◆ Esercizio scritto A:
Nel testo sulla fascia tricolore, perché indossare il Tricolore non può essere un atto banale per chi rappresenta le istituzioni? Rispondi con le ragioni che dà il testo stesso.
◆ Esercizio scritto B:
Prosegui il testo sulla fascia tricolore partendo subito dopo l'ultima frase riportata.

◆ Estratto del documento:
§
In un tempo in cui l’immagine pubblica degli amministratori locali è sempre più esposta e scrutinata, anche i dettagli contano. E tra questi dettagli ce n’è uno che riguarda tutti noi, perché simbolico, identitario e profondamente italiano: il Tricolore.

Non si tratta solo di un frammento di stoffa, ma di un emblema della nostra storia, della nostra Repubblica e del sacrificio di chi ci ha preceduti. Indossarlo — specialmente da parte di chi rappresenta le istituzioni — non può essere un atto banale o trascurabile. Deve essere, prima di tutto, un gesto consapevole e rispettoso.

Per questo motivo Edoardo Raspelli, giornalista e cittadino profondamente legato ai valori civici e alla memoria nazionale, ha voluto rivolgere un appello diretto ai sindaci italiani e all’ANCI. Una riflessione sincera, puntuale, che nasce dall’osservazione e da una lunga passione civile:

Cari amici sindaci, cari amici dell’ANCI,
sono Edoardo Raspelli e vi scrivo per portare alla vostra attenzione, una questione che mi sta a cuore da anni e che, a quanto pare, continua a generare confusione e, talvolta, gesti che fanno discutere: il corretto modo di indossare la fascia Tricolore da parte di voi, nostri Primi Cittadini.
§
◆ Materiale:
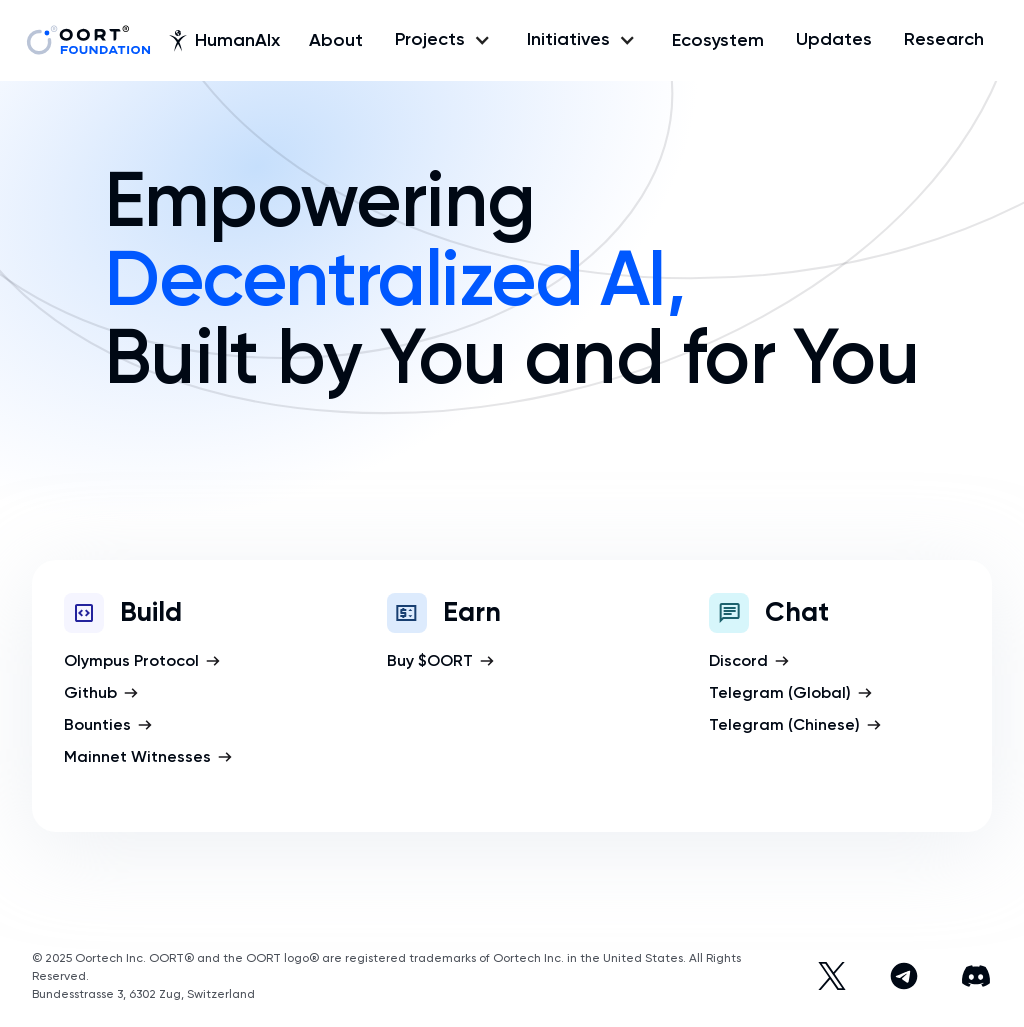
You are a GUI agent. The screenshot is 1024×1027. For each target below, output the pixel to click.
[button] (445, 40)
§
◆ Risposta A:
Il Tricolore non è solo un frammento di stoffa. È un emblema della storia italiana, della Repubblica e del sacrificio di chi ci ha preceduti. Per questo indossarlo deve essere prima di tutto un gesto consapevole e rispettoso.

◆ Risposta B:
Chiariamo subito una cosa. Edoardo Raspelli, mio nonno, era Tenente dei Carabinieri Reali. Mio padre Giuseppe, prima di diventare Segretario Nazionale del Sindacato degli Ospedalieri della CISL, lo era del Sindacato Unico Fascista (mentre nascondeva gratis, per pietà, in casa sua, una vecchina ebrea, Rachele Bettman, salvandola dai campi di sterminio nazifascisti). Da bambino io sventolavo il Tricolore in piazza Duomo ed imparavo a memoria, da Cuore, il passo “Io amo l’Italia”.

Ultimamente si sono accesi i riflettori su un tema che per me non è affatto di poco conto, ma che tocca la dignità e il rispetto dei nostri simboli nazionali. Non voglio menarmela con la retorica dell’italianità, ma un rappresentante delle istituzioni non può abbandonarsi alla sciatteria e trattare la cosa con superficialità. ll Tricolore, come ben sappiamo, è verde, bianco e rosso, dal lontano 7 gennaio 1797. La sua corretta esposizione, da sinistra a destra, è un dato di fatto storico e iconografico. Basta guardare qualsiasi bandiera esposta correttamente, un manifesto, un volantino. Ho persino recuperato, grazie alla celebre Fototeca Gilardi di Milano, un’immagine di Carlo Cattaneo durante le Cinque Giornate di Milano che lo mostra con la fascia tricolore correttamente indossata. Verde a sinistra, bianco al centro, rosso a destra.
Chiaro, no? Eppure, quando ci troviamo di fronte a un sindaco, a un Primo Cittadino che ci parla, che celebra un matrimonio, che rilascia un’intervista, cosa vediamo? Ahimè, la maggior parte delle volte, la fascia tricolore è messa al contrario: davanti a noi, da sinistra a destra, di traverso sulla spalla destra, vediamo prima il rosso, poi il bianco e infine il verde. Ed è qui che casca l’asino! La questione non è una bagattella, una fesserie per perdere tempo. È una questione di rispetto delle regole, della storia e dell’immagine che voi amministratori veicolate.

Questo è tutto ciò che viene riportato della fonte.